From: "Louis Lavery"
From: Peter Dimov
From: "Louis Lavery"
void share(T* rpx, long* rpn) { if (pn != rpn) { // Q: why not px != rpx? A: fails when both ==
0
++*rpn; // done before dispose() in case rpn transitively // dependent on *this (bug reported by Ken Johnson) dispose(); px = rpx; pn = rpn; } } // share
...I curious to know what it means by "fails when both == 0".
It's possible that px == rpx == 0, yet pn != rpn.
Yes, I see that, but I can't see what's wrong with using the test "if ( px != rpx )".
Or, to put it another way, if px == rpx == 0 who cares whether pn equals rpn or not?
Two shared_ptr's are either copies of each other (pn == rpn) or they are not (pn != rpn). It is possible for two shared_ptr's to be both zero, yet to have different counts: shared_ptr<int> a; shared_ptr<int> b; // b.use_count() == 1 b = a; // b.use_count() == 2 It's also possible to have two NULL shared_ptr's that have the same count: shared_ptr<int> a; shared_ptr<int> b(a); // b.use_count() == 2 b = a; // b.use_count() == 2 If you change the test to px != rpx, the first example will leave b with the same count.
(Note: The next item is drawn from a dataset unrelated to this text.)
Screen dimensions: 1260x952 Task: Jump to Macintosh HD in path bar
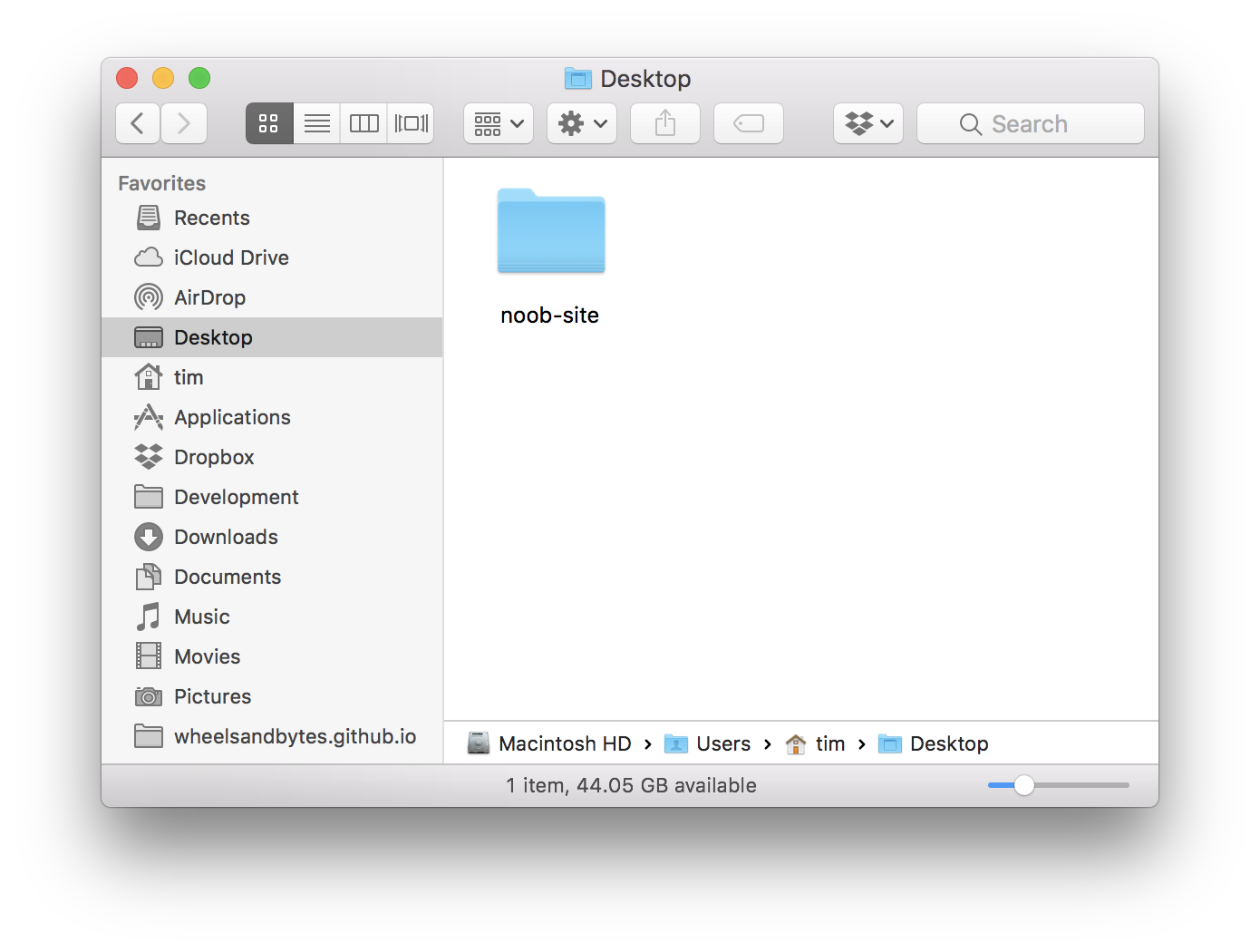(x=564, y=743)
This is not correct since after the assignment a and b are guaranteed to share the same count (and hence use_count() must be at least 2.) I realize that this is a bit confusing; think about it this way. The test is an "optimization." The results of share() must be the same even without the test. -- Peter Dimov Multi Media Ltd.